Written task 1
In the text about St John the Divine, Kennington, who designed the church's original interior?

All The Churches
St John the Divine, Kennington

London, United Kingdom№ 000062212

St John the Divine, Kennington

Founded
1888
Architect
George Edmund Street
Style
Gothic Revival

About this place

History & significance.

St John the Divine, Kennington, rises above Vassall Road in the London Borough of Lambeth — its 200-foot spire, the tallest in south London, visible for miles around the Oval cricket ground. Designed by George Edmund Street, architect of the Royal Courts of Justice on the Strand, and built between 1871 and 1874 in the Decorated Gothic style, this Grade I listed Anglican church in the Diocese of Southwark drew from John Betjeman the verdict that it was "the most magnificent church in South London."

The church is regarded as a masterpiece of Victorian Gothic: red brick throughout, with all parapets, window openings and doorways dressed in stone, and the upper part of the spire entirely of stone. The original interior was designed by George Frederick Bodley, founder of Watts & Co., and fitted out in the highly ornate style typical of the Victorian era and of Anglo-Catholic churches — stone carvings by Thomas Earp, wrought iron altar rails, stained glass, and a carved reredos painted by Clayton and Bell, with a new organ by J. W. Walker & Sons installed in 1875.

The data
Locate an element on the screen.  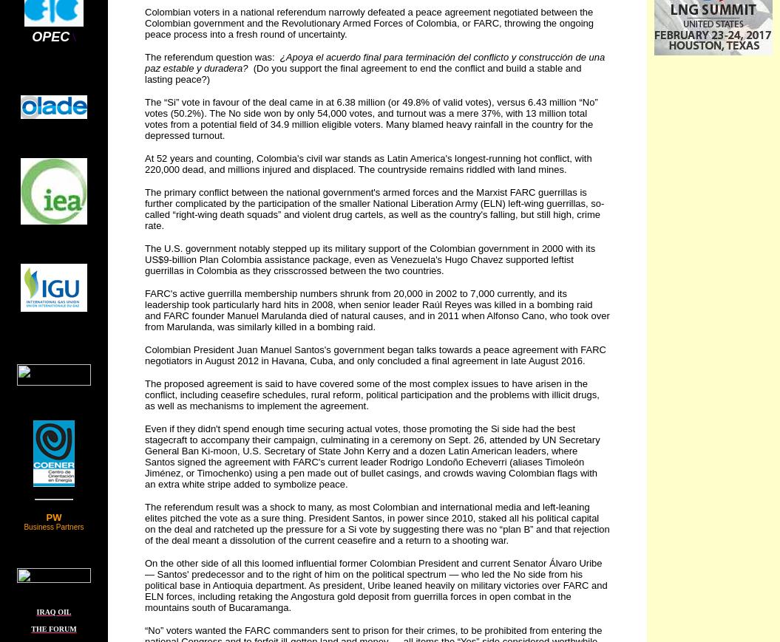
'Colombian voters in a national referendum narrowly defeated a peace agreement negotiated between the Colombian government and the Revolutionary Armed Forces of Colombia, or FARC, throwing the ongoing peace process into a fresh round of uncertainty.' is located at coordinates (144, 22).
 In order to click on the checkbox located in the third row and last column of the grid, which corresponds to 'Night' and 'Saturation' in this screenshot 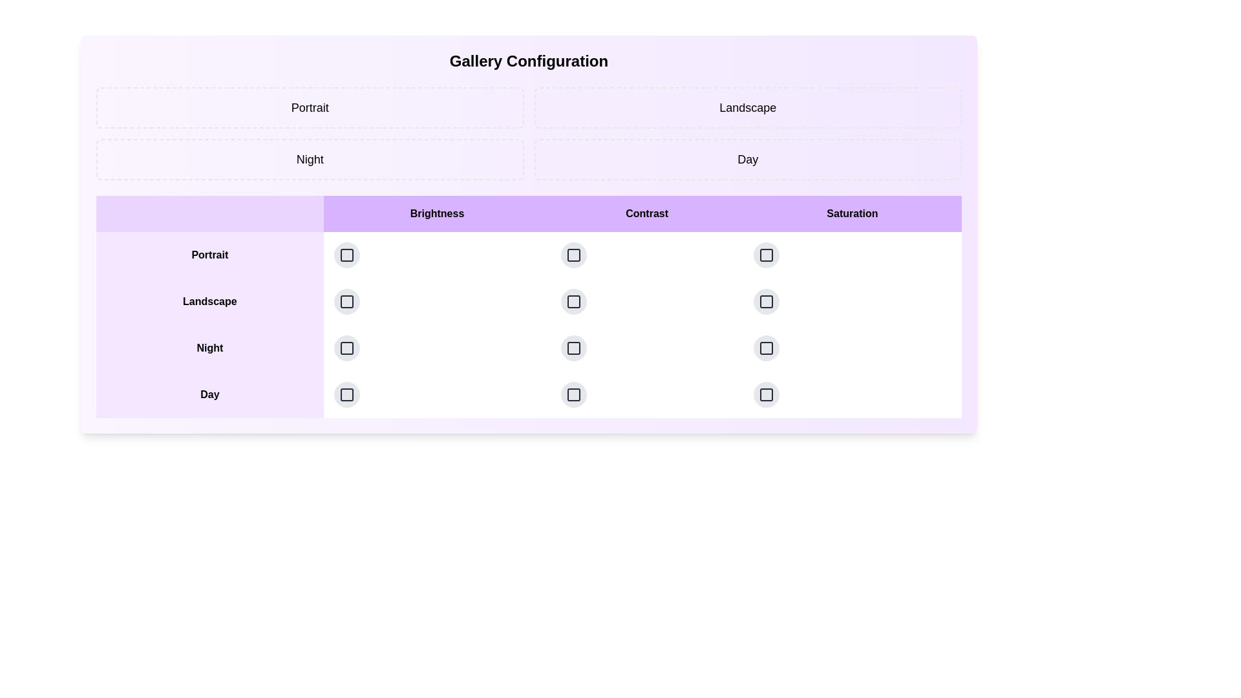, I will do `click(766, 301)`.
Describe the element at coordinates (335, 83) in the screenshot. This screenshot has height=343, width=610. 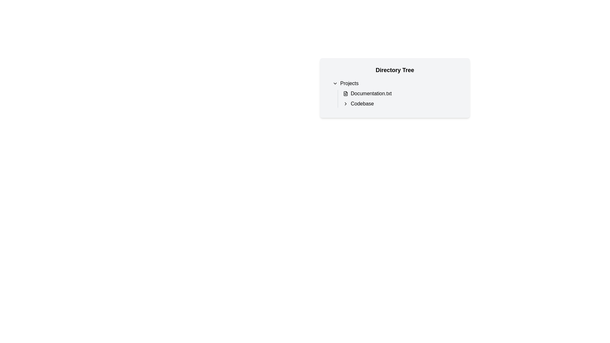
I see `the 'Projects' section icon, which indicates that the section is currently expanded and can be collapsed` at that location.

Written task 2
Turn the lines of the records from the one containing "Describe the element" through the end of the records, inclusive, into a numbered list with blank lines omitted. Leave the pictures out.

Exercise response 1
George Frederick Bodley.

Exercise response 2
1. Describe the element at coordinates (335, 83) in the screenshot. This screenshot has height=343, width=610. 
2. I see `the 'Projects' section icon, which indicates that the section is currently expanded and can be collapsed` at that location.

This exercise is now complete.